Learning All (2012) identifies these major determinants of the price elasticity of demand:
1. Number of close substitutes within the market - The more (and closer) substitutes available in the market the more elastic demand will be in response to a change in price. In this case, the substitution effect will be quite strong.
2. Percentages of income spent on a good - It may be the case that the smaller the proportion of income spent taken up with purchasing the good or service the more inelastic demand will be.
3. Time period under consideration - Demand tends to be more elastic in the long run rather than in the short run. For example, after the two world oil price shocks of the 1970's - the "response" to higher oil prices was modest in the immediate period after price increases, but as time passed, people found ways to consume less petroleum and other oil products. This included measures to get better mileage from their cars; higher spending on insulation in homes and car pooling for commuters. The demand for oil became more elastic in the long-run.
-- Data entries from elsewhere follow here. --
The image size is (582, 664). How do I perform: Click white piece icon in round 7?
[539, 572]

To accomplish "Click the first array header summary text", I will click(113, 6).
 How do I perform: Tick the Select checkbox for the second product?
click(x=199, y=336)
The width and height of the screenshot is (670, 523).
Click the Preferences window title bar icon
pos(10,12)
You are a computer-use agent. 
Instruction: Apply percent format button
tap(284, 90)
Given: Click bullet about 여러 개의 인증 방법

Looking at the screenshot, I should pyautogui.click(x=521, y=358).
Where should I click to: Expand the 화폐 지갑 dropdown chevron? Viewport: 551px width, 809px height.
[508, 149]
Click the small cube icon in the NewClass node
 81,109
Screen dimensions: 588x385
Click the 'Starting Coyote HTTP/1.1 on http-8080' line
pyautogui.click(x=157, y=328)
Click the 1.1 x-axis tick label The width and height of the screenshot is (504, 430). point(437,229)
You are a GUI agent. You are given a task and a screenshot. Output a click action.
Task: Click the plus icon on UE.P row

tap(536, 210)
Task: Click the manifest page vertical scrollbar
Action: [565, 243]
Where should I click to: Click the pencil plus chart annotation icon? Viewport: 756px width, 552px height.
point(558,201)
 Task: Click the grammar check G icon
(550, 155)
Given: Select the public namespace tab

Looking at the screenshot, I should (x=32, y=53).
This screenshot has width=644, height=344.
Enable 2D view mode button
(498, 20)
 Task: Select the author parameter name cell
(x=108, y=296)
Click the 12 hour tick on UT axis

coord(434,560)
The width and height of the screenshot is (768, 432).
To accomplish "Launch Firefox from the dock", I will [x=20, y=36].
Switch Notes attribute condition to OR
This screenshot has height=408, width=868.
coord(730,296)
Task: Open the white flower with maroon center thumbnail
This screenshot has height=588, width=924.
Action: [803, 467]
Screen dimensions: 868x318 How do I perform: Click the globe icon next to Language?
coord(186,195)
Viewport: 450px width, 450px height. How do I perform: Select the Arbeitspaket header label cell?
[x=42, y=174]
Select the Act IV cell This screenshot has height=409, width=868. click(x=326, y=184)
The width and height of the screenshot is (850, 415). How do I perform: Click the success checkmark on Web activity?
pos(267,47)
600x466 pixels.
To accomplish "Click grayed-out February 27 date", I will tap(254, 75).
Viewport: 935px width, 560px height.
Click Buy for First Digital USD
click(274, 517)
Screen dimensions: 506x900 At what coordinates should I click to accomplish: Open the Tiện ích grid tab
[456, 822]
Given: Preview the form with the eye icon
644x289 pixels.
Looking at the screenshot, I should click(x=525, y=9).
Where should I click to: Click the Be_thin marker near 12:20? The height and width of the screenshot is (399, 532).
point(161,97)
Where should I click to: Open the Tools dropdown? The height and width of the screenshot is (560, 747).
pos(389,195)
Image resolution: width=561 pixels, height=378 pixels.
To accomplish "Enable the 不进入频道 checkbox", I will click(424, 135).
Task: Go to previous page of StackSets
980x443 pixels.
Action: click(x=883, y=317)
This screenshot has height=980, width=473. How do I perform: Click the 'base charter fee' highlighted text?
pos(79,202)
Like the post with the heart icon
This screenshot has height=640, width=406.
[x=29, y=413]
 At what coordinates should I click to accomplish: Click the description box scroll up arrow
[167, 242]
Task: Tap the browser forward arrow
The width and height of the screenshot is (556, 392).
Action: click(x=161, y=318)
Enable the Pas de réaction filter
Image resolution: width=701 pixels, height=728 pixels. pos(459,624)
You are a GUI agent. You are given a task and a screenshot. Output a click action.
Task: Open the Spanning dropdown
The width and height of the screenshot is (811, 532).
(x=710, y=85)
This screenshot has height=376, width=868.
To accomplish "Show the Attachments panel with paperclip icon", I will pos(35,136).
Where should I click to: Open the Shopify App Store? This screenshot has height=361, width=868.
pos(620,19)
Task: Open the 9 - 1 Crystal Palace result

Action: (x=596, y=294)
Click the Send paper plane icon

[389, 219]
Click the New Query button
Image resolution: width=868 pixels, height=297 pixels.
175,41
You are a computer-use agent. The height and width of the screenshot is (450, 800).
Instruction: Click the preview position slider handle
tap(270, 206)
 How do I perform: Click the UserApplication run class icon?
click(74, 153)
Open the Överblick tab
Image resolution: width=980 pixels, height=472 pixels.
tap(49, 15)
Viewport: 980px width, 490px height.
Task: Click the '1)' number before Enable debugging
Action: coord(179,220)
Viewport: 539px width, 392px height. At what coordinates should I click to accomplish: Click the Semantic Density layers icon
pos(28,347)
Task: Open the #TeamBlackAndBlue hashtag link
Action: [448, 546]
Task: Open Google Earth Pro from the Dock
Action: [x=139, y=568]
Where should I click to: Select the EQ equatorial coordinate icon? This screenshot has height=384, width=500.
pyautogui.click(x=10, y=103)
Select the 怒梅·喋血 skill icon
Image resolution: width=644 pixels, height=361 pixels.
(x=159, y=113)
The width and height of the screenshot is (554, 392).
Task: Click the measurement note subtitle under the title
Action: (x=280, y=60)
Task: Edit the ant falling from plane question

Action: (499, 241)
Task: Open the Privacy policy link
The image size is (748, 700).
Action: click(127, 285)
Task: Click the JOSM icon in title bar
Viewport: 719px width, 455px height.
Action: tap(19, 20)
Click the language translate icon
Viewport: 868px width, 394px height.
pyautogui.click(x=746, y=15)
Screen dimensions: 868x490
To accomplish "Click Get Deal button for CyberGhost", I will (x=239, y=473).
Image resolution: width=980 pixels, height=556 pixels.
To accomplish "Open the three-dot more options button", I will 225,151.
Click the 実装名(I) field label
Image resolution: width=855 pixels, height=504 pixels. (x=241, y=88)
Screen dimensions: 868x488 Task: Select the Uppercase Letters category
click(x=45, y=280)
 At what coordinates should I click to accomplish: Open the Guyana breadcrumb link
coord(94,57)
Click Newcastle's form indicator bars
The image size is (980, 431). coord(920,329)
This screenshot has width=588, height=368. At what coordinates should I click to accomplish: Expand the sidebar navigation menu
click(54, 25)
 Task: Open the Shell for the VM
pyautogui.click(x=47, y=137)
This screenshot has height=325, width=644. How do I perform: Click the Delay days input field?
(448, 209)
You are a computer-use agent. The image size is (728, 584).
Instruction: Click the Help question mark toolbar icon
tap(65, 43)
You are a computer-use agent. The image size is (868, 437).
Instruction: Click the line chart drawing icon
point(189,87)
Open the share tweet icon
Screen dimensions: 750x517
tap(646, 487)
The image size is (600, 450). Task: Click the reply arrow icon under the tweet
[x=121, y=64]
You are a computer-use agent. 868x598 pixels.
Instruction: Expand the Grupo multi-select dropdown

Web Finance (2012) defines elastic demand as demand that increases or decreases as the price of an item goes down or up. The definition of inelastic demand in economics is that the quantity demanded by buyers doesn't change as much as the price does (Amadeo, 2012).

Elastic or inelastic: (a) bottled water; (b) toothpaste; (c) Crest toothpaste; (d) ketchup; (e) diamond ...

Solution Summary

The solution shows the characteristics and mechanics of supply and demand. It distinguishes also the difference between private and public goods.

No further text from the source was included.